EKOLOJİ HABER- Dersim’de hayvancılık yaparak geçimini sağlayan 62 yaşındaki Altun Kayaoğlu, masraf ve kazancının birbirini karşılamaması nedeniyle hayat şartlarının zorlaştığını belirterek, kendisiyle aynı işi yapan kadınlar için güvence sağlanması gerektiğini vurguladı.
Dersim’in Ovacık ilçesinde yaşayan 3 çocuk annesi Altun Kayaoğlu, yıllardır hayvancılık yaparak geçimini sağlıyor. 1994 yılında Kozluca köylerinin yakılmasıyla hayvanları otlatacak mera bulmakta zorlanan Kayaoğlu, ilçe merkezindeki yıkık dökük bir ahırda hayvanlarına bakıyor. Her gün sabahın erken saatlerinde işe koyulan Kayaoğlu, evinden biraz uzaktaki ahıra yürüyüp hayvanlarını besliyor. Sağdığı sütleri evinin çatısında kurduğu sistemle tereyağı, peynir, çökelek, yoğurda dönüştürüp satarak gelir elde ediyor.
Çocukluktan bu yana hayvancılıkla uğraştığını dile getiren Kayaoğlu, evlendikten sonra eşiyle birlikte hayvancılık yapmaya devam etmiş. Kayaoğlu, “Kayınbabamlar köyde oturuyorlardı. 1994 yılında askerler geldi bütün evleri yaktı. Kimisine ‘çıkın’ dediler, kimisi de çevre köyler yanınca korkudan çıktı. Bizimkiler sonuna kadar çıkmamıştı, sonrasında heyelandan kaynaklı çıkmak zorunda kaldılar. Bazı mahalleler yandığında köye gittik. Herkes kendi eşyasını dışarıya atmıştı, elden çıkarmıştı. Yaşlılarımız çok perişandı, ağlıyorlardı. Emeğini bırakacaklardı, ömür vermişlerdi. Emeklerini orada bıraktılar. Köylerde yaşam güzeldi, kendilerine yetecek kadar ekiyordu, biçiyordu. İyi kötü kendi köylerinden faydalanıyordu.

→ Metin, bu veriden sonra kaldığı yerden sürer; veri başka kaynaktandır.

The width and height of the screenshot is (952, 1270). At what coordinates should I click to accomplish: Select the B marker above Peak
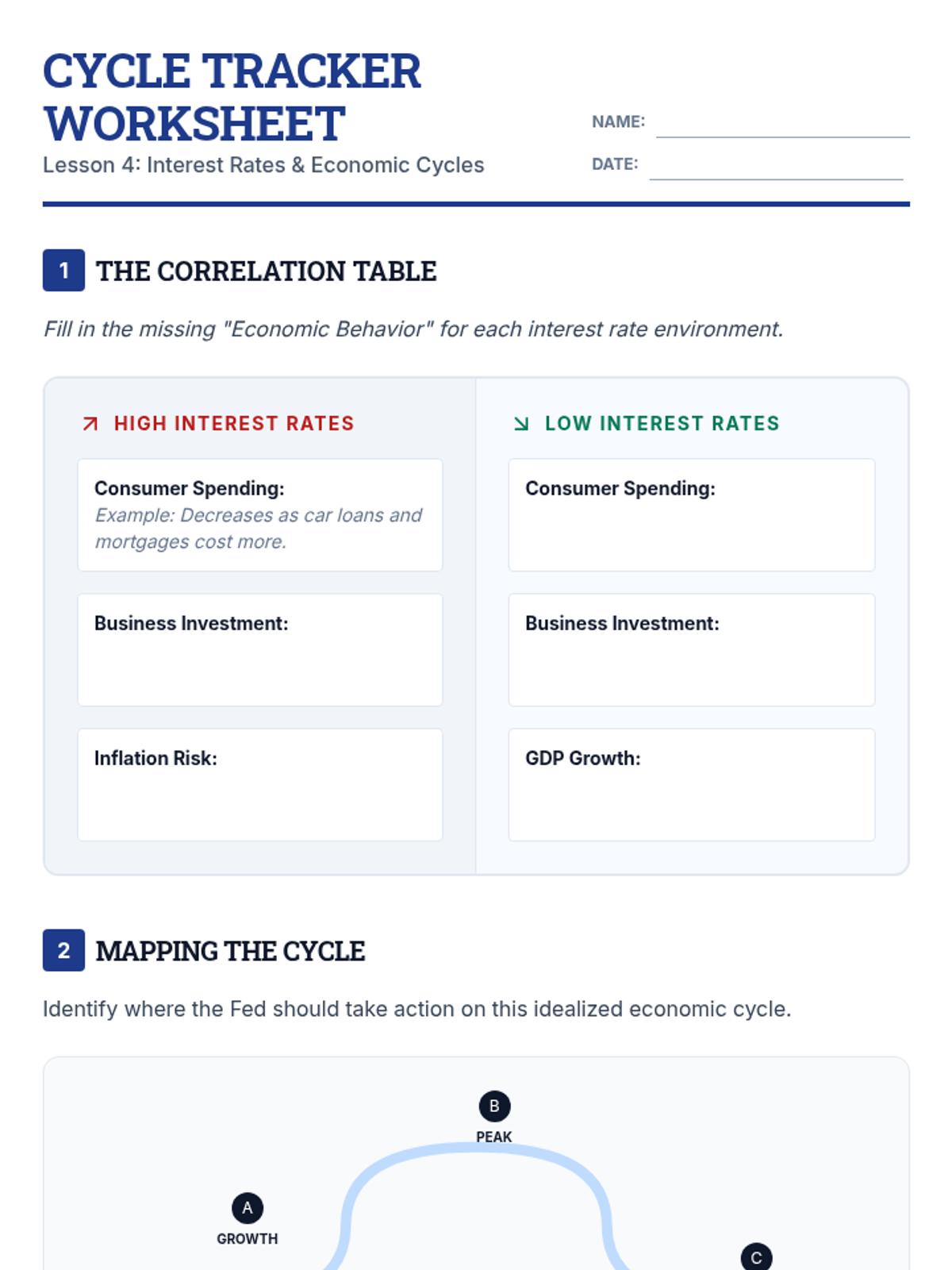(494, 1106)
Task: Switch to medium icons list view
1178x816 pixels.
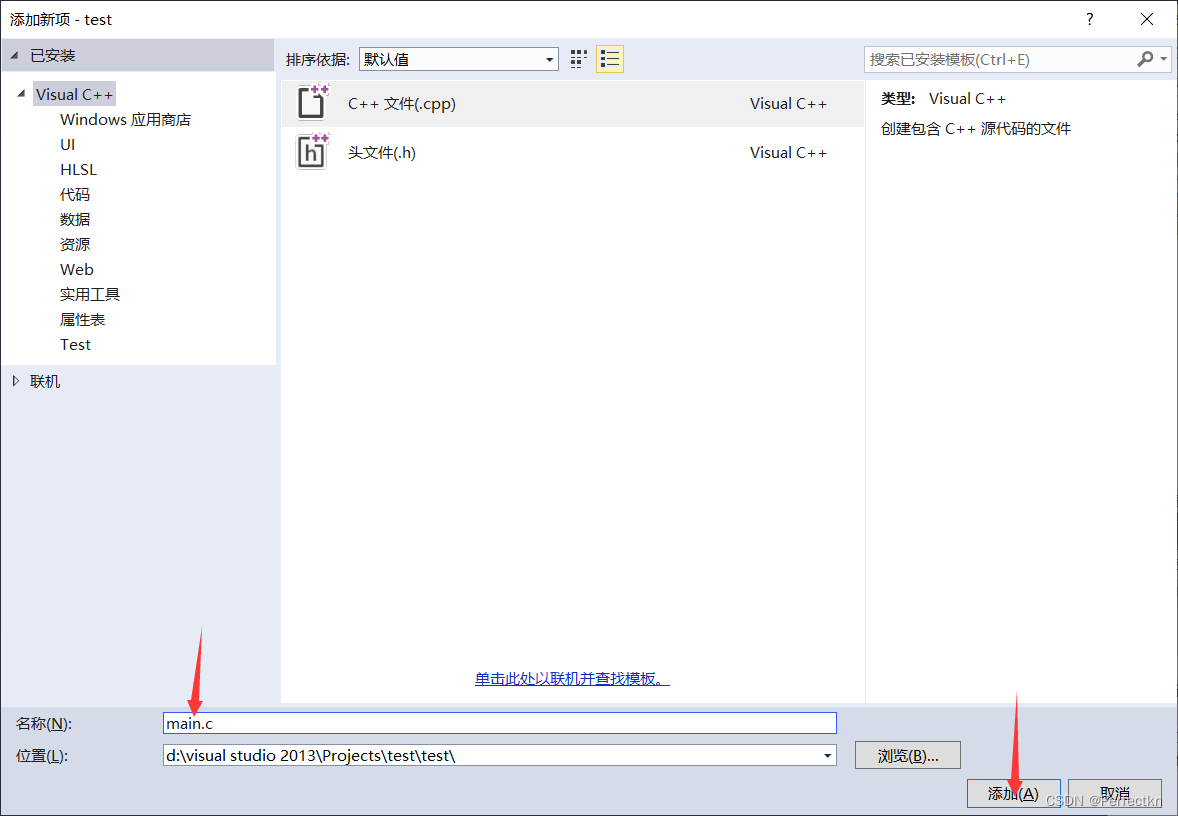Action: click(x=610, y=59)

Köyler bitince çaresiz kalındı. Oradan çıkıp merkeze geldiklerinde burada hayvancılığa devam ettiler. Kayınbabam iki inekle merkeze geldi. Sadece iki yıl yaşayabildi. Yaşlılarımızın çoğu o zaman hep öldü, hep üzüntüden oldu. Bu yaşlılarımız o emeğini bıraktı geldi daha çok üzülmesin ve yıpranmasınlar diye onun için bu işe devam ettik” diye belirtti.
Kayaoğlu, bir günlük rutinini ise şöyle anlattı: “Sabahları saat en geç 06.30’da kalkıyoruz. Sonra evimin çatısında katıklarımı, sütü, yoğurdu koyuyorum. Orada bir soba yakıyorum. Onları hallettikten sonra ahıra geliyorum. İşte ahırı süpürmektir, ineklere saman vermek, sağmak, danaların bakımı derken bayağı sürüyor 3-4 saatimi alıyor. Sonra gidiyorum tekrar süt, ayran, yoğurt işidir onlarla uğraşıyorum. Bu mevsimde günler de kısa bütün gün çalışıyorum. Akşam da aynı işleri tekrar yapıyorum”
Çektiği tüm zahmete rağmen bir şey kazanmadıklarını söyleyen Kayaoğlu, “Tarlamız olsa, ekip biçebilsek, samana para vermesek belki birkaç kuruş kazanabiliriz. Ama saman çok pahalı, tonu 5 bin lira. Biz bu sene 22 bin liraya beyaz saman aldık. Yonca samanı şu anda 8 bin lira. 8 ton da ondan aldık. Aldığımız ve kazandığımız birbirini karşılamıyor. Sütün kilosu 20 lira. Tereyağını da kendim yapıyorum, onu da 100 liraya satıyorum. Hayvandan ne kazanabilirsin. Bir tarlamız var ama 10 bin metrekare olmadığı için mazot yardımından da faydalanamıyoruz” diye konuştu.
Hayvancılıkla uğraşanların herhangi bir güvenceye sahip olmamasına çok üzüldüğünü dile getiren Kayaoğlu, şunları söyledi: “Bu kadar ezildim, bu kadar çalıştım, hiçbir tatil günüm olmadı. Ama onun karşılığında elde var, hiç. Hayvancılıkla, tarım işleriyle uğraşan kadınlar da sonuçta bu ülkenin emektarları. Ama bu işte çalışanların güvenceleri yok, emeklilik yok. Emek veren kadınlara da güvence sağlansa güzel olur.”